An icon of Dutch Water Management
The north and south piers at IJmuiden stretch out into the sea like the arms of a waiting mother, ready to welcome ships returning from the sea. The locks behind them take the ships into another world of inland waterways, so that they are able to reach the port of Amsterdam. For the past 125 years the locks have been taking care of that, the newer locks becoming wider and longer every time. Ushering in the ships from the sea takes place in a landscape of beach and dunes, polders and dykes, but also of the mighty Tata-Hoogovens steel factory and a sky filled with airplanes landing and taking off. The locks at the entrance of the North Sea Canal are an attraction, that links the varied landscape to the impressive sight of the enormous ships and the feats of hydrologic engineering of the locks. No sightseeing attraction can be more Dutch than this, particularly, if you cycle to it with a picnic basket on a fair day.
A new lock
The port of Amsterdam is growing and the size of ships keeps increasing. Therefore a new and larger lock at IJmuiden was necessary. In this design by H+N+S Landscape Architects and architects ZJA, a technically advanced lock - 500 meters long and 65 meters wide - and the accompanying technical control building are integrated into the landscape and arranged as an inviting area for recreation. All necessary systems and maintenance facilities are out of sight, hidden inside the quays and the plateau surrounding the lock, to ensure an open view and easy access. That is also the reason why the design for the control building is fittingly robust, but modest and functional. It is a tough looking and self-supplying building. A lot of attention went into the arrangement and design of the space around the lock. There are picnic tables, wooden benches, bicycle racks, wide zebra crossing and sturdy but elegant fences to create a relaxed, safe and enjoyable area for cyclists and pedestrians.

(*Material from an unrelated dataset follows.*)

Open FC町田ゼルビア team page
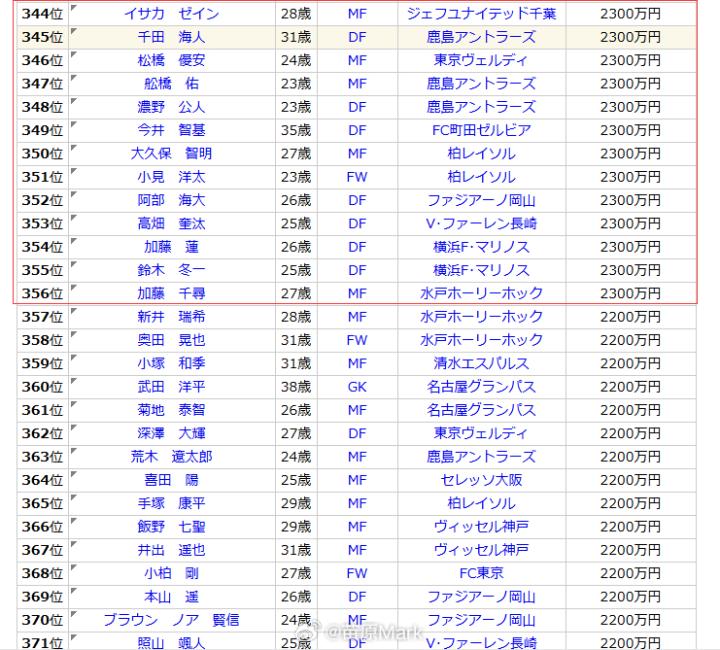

The machine and the landscape
The design envisages three large green lawns around the lock, where grass and well-chosen shrubs and trees bring about a transition from water to the lock landscape. They consist of three slopes sown in with wild grasses framed by rocks and topped off with concrete plateaus. This design is all about combining the green and open character of the landscape with the access (as unhindered as possible) of cyclists and pedestrians to the spectacle that the complex of locks has to offer. All what is necessary to allow these gigantic ships to float among the fields and polders towards the port has been hidden to the best extent possible or designed in a style that is sparing, robust and functional. In this way the new lock fits into the area, which is the stage on which a true show is performed: how the world market, arriving from the wild and lonely oceans, sails into this small and flat country, in the guise of these gigantic floating warehouses. It is, how befitting, very Dutch to design all this in a way that makes sure that the whole procedure can happen seemingly effortless, without malfunctions, safe, without disturbing the landscape and with maximum access for the public.